Colorectal tumors are often densely infiltrated by immune cells that have a role in surveillance and modulation of tumor progression but are burdened by exhaustion mechanisms fueled by the tumor microenvironment, which must be counteracted to achieve control. Here, we deployed a multidimensional approach to unravel the T cell functional landscape in tumor and peritumoral tissues from primary colorectal cancers and liver metastases. We found that T-cells are mainly localized at the front edge and that tumor-infiltrating T cells co-express multiple inhibitory receptors and highlighted CD39 as the major driver of exhaustion in both primary and metastatic colorectal tumors. By CRISPR/Cas9 genome editing tools, we simultaneously redirected T-cell specificity employing a novel T-cell receptor targeting the HER-2 antigen, and disrupted CD39, thus generating triple-knockout engineered lymphocytes.
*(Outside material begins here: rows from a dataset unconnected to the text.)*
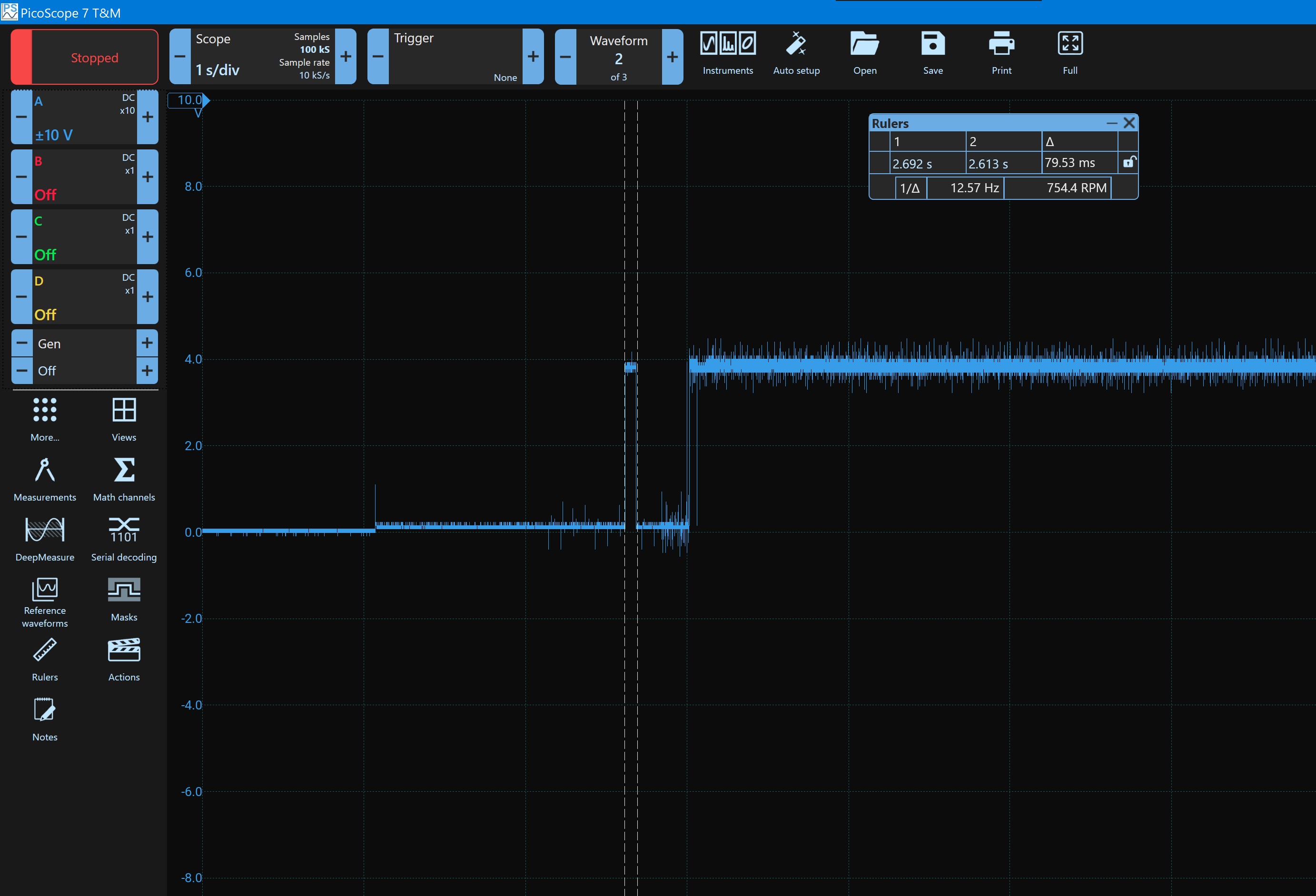This screenshot has height=896, width=1316.
Task: Open the Actions panel
Action: point(124,660)
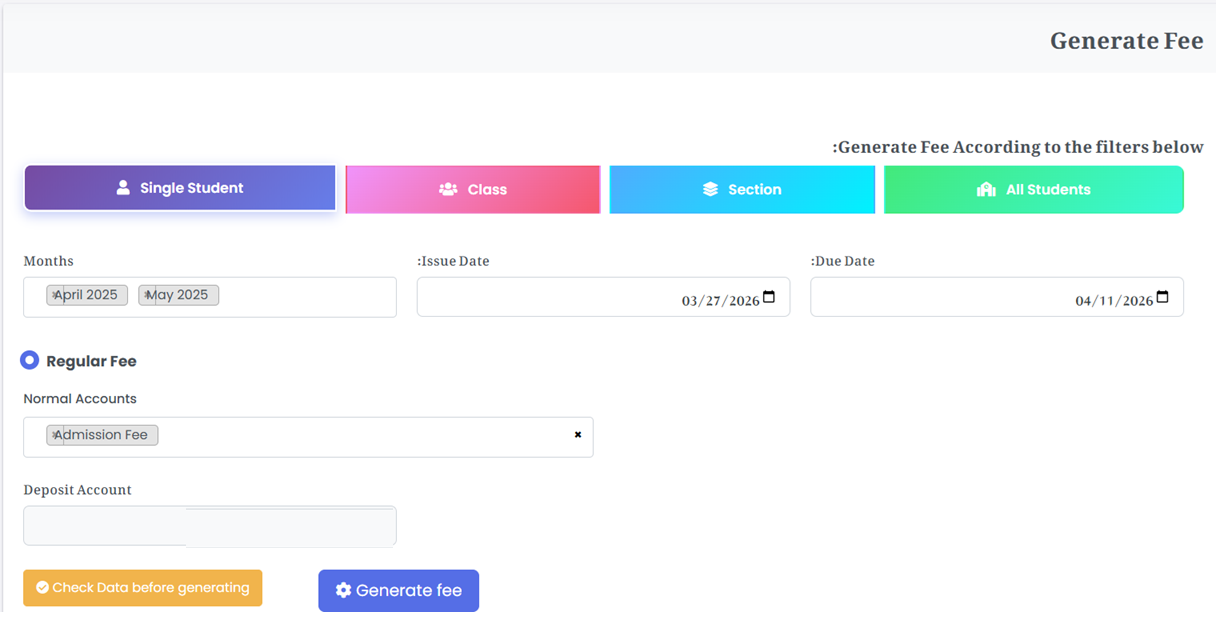Open the Issue Date calendar picker icon
The image size is (1216, 618).
tap(768, 296)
We showed that the absence of CD39 confers HER2-specific T cells a functional advantage in eliminating HER2+ patient-derived organoids, starring the relevance of the CD39 axis for further exploitation in adoptive T-cell therapy strategies to treat primary and metastatic colorectal cancer. 37 tissues derived from non-neoplastic, peritumoral and tumoral areas of 13 patients diagnosed with primary Colorectal Cancer were dissociated to obtain a single cell suspension using GentleMacs dissociator (Miltenyi).